British journal of pharmacology

Hydrophobic anions potently and uncompetitively antagonize GABA(A) receptor function in the absence of a conventional binding site.

PMID 21457224


A 'lock-and-key' binding site typically accounts for the effect of receptor antagonists. However, sulphated neurosteroids are potent non-competitive antagonists of GABA(A) receptors without a clear structure-activity relationship. To gain new insights, we tested two structurally unrelated hydrophobic anions with superficially similar properties to sulphated neurosteroids. We used voltage-clamp techniques in Xenopus oocytes and hippocampal neurons to characterize dipicrylamine (DPA) and tetraphenylborate (TPB), compounds previously used to probe membrane structure and voltage-gated ion channel function. Both DPA and TPB potently antagonized GABA(A) receptors. DPA exhibited an IC₅₀ near 60 nM at half-maximal GABA concentration and antagonism with features indistinguishable from pregnenolone sulphate antagonism, including sensitivity to a point mutation in transmembrane domain 2 of the α1 subunit. Bovine serum albumin, which scavenges free membrane-associated DPA, accelerated both capacitance offset and antagonism washout. Membrane interactions and antagonism were explored using the voltage-dependent movement of DPA between membrane leaflets.

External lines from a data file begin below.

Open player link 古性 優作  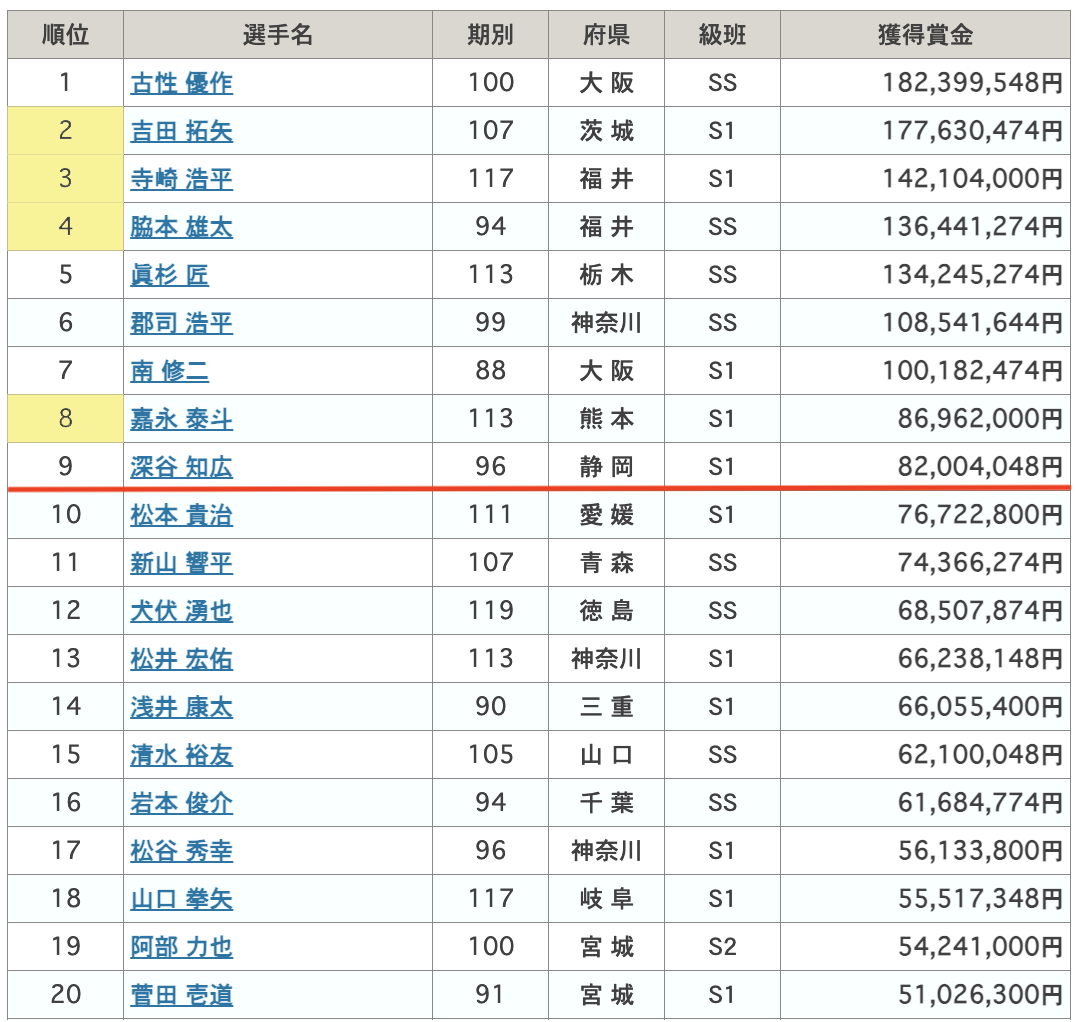(181, 83)
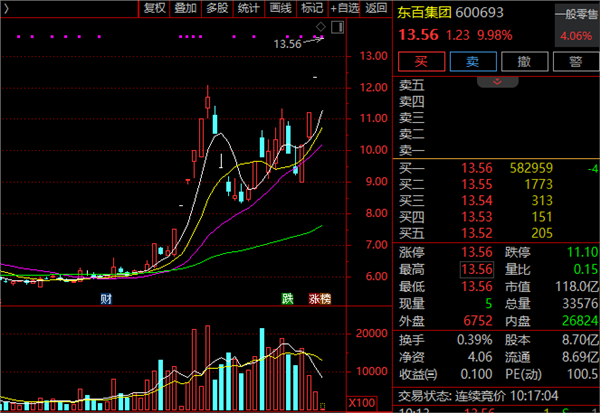
Task: Click the diamond icon above the chart
Action: (x=319, y=25)
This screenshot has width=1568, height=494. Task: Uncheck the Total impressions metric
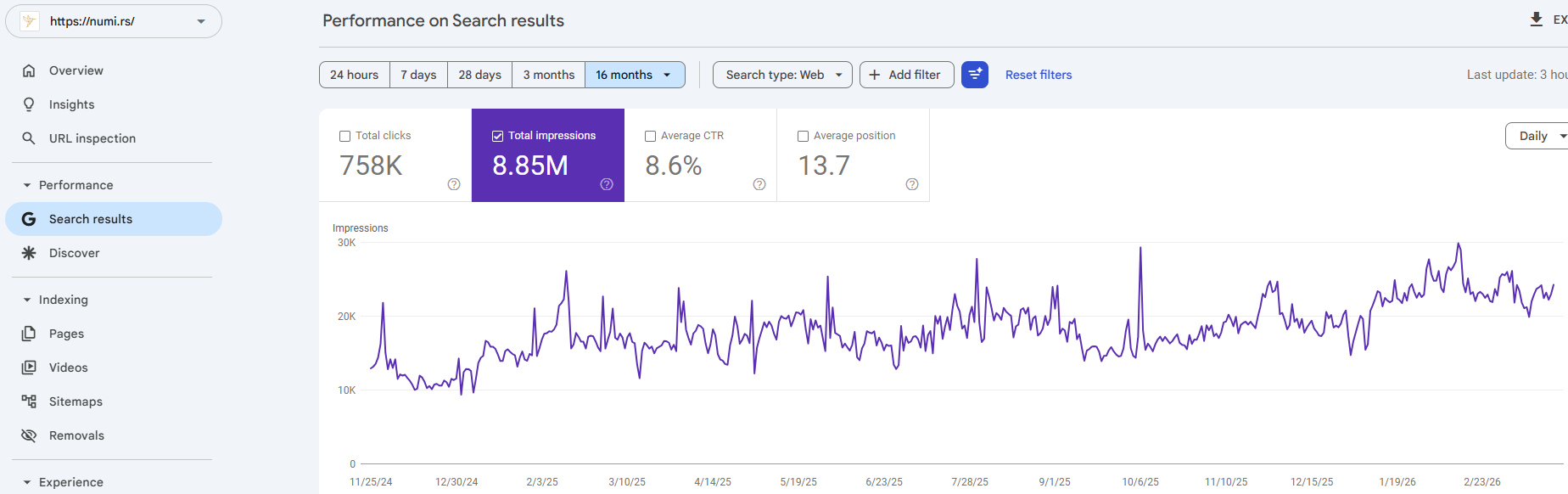point(498,136)
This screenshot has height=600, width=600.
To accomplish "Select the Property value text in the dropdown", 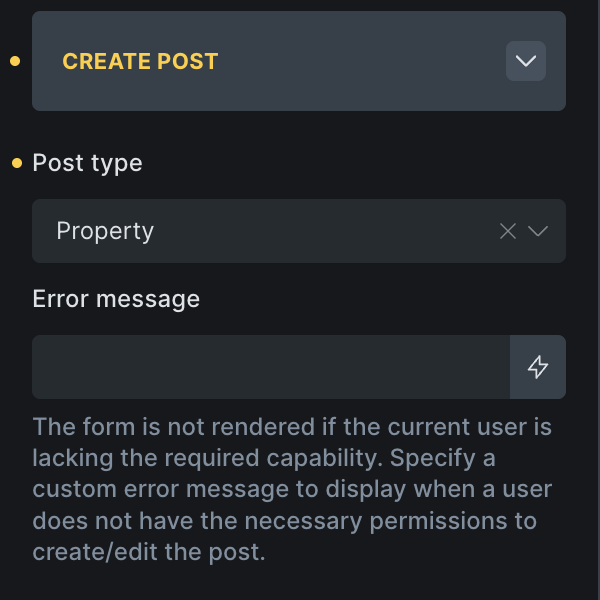I will point(105,231).
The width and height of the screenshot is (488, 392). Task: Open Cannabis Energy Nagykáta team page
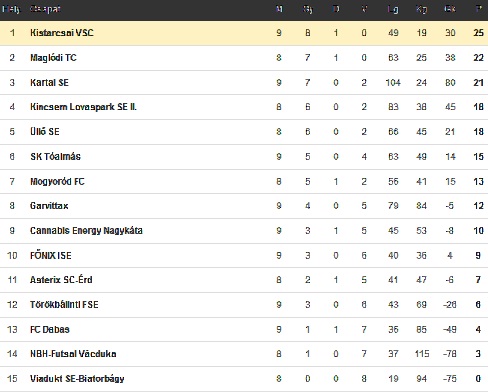pos(86,231)
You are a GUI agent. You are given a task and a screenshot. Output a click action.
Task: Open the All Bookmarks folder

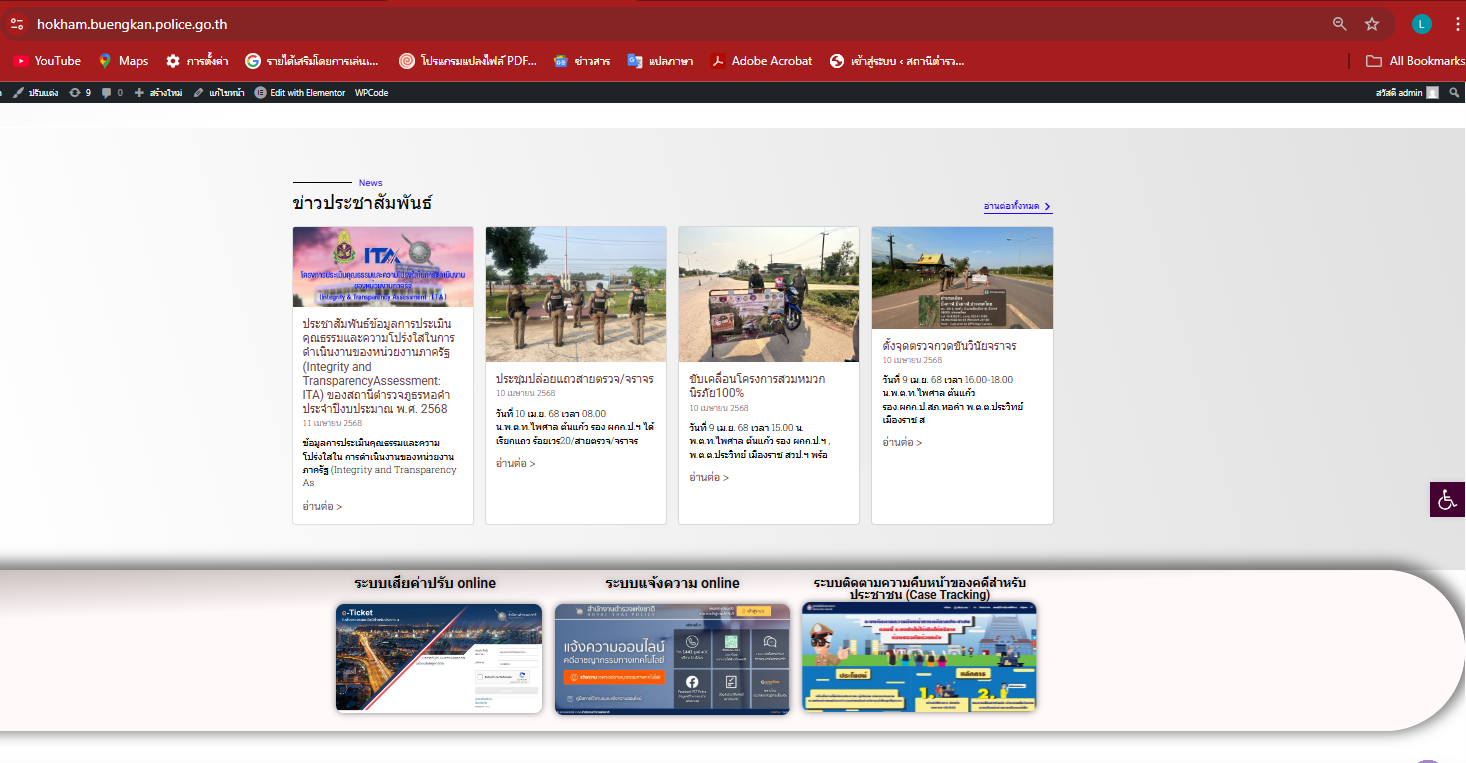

Washout of DPA antagonism was strongly voltage-dependent, paralleling DPA membrane loss, although steady-state antagonism lacked voltage dependence. At antagonist concentrations, DPA failed to affect inhibitory post-synaptic current (IPSC) amplitude or decay, but DPA accelerated pharmacologically prolonged IPSCs. Neurosteroid-like GABA(A) receptor antagonism appears to lacks a conventional binding site. These features highlight key roles of membrane interactions in antagonism. Because its membrane mobility can be controlled, DPA may be a useful probe of GABA(A) receptors, but its effects on excitability via GABA(A) receptors raise caveats for its use in monitoring neuronal activity.